No recuerdo cuántas veces hemos entrelazado los dedos de nuestros manos, aunque sí es cierto que cuán los años van pasando y a pesar de haber perdido la innata frescura de nuestra piel, el sentimiento de fortaleza y acogimiento con el que disfruto ahora no tiene punto de comparación.
Rememoro, ¡y de que manera!, cada una de tus sonrisas cuando, llegado el sábado a la hora ya previamente determinada, nos encontrábamos para envidia de algunas de tus amigas. Nuestras charlas, entrecortadas en muchas ocasiones con una mirada cómplice que daba paso a un tierno beso, máxime si eran otros extraños los que nos observaban, se fueron convirtiendo en algo más que palabras. Disfrutamos de una parte de nuestra juventud apoyándonos uno al otro, consintiéndonos y aceptando –si bien es cierto que algunas veces no con demasiado agrado- la opinión del otro. Nuestro mutuo respeto, y sobre todo el respeto que tú merecías en ese momento, me fortalecía pues siempre he sido sabedor de tus grandes dotes de paciencia así como de tu inmensa sabiduría; algo de lo que yo, seguro que por cabezota, no sabía reconocer al primer instante.
Las circunstancias han provocado que nuestra vida en común haya tenido altibajos, de la misma forma que las gotas de agua suben hasta la cresta de la ola para posteriormente descender. Pero nosotros, como gotas individuales, hemos encontrado el remanso de paz una vez que, como ocurre con todas las olas, plácidamente nos depositábamos en la arena de la playa. Estando perdido nunca he necesitado ningún faro para encontrarte pues tú, mi sirena, has alumbrado mi alma cuando ésta se empeñaba en buscar la oscuridad.

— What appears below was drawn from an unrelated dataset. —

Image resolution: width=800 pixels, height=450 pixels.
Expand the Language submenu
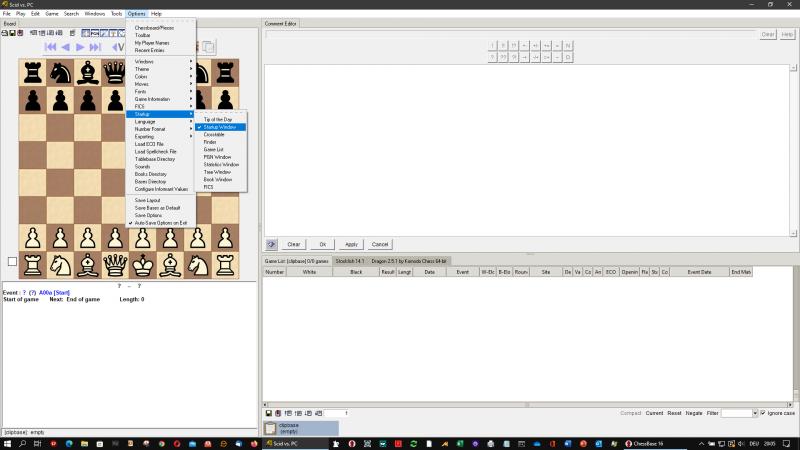pos(146,121)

Dentro de tu vientre has engendrado tres maravillosas obras de arte y que, con grandes esfuerzos y sacrificios, hemos ido moldeando para solaz disfrute de nuestra existencia. En cada uno de esos momentos, ahora tan lejanos, he disfrutado con tu belleza pues, al igual que ahora, sabes que no existe nada más bonito en este mundo que visualizar a una mujer en tan feliz estado.
Lágrimas y risas; dolor y éxtasis; preocupaciones y felicidad; desconsuelo y abrazos; dudas y fortaleza; rabia y amor y tantas y tantas sensaciones compartidas durante todos estos años que, hoy, cumplidos ya treinta y cinco años desde que decidimos plasmar en un papel lo que los leguleyos consideran acta de compromiso, hoy repito, solo nos queda un único reto y que, a buen seguro, cumpliremos los dos.
Quiero estar contigo siempre. Mi corazón no podría soportar que eso no fuera así pues yo sin ti no soy nada. Quiero que nuestros dedos sigan entrelazados al pasear por la playa; quiero deslizar mi brazo por tu hombro estrechándote hacia mí con suavidad; quiero disfrutar con la misma pasión, aunque quizás con menor intensidad, de tu cuerpo desnudo; quiero que tus lágrimas encuentren cobijo en mi pecho; quiero ver tu sonrisa cuando a la mañana temprano me despierte; quiero reír; quiero llorar; quiero amarte. Y todo esto, así de simple, es mi reto. Te invito a compartirlo, a sabiendas que lo aceptarás de buen grado, pues ya cerca estamos de esa cifra mágica que nos anuncia nuestras bodas de oro. Te quiero, amor.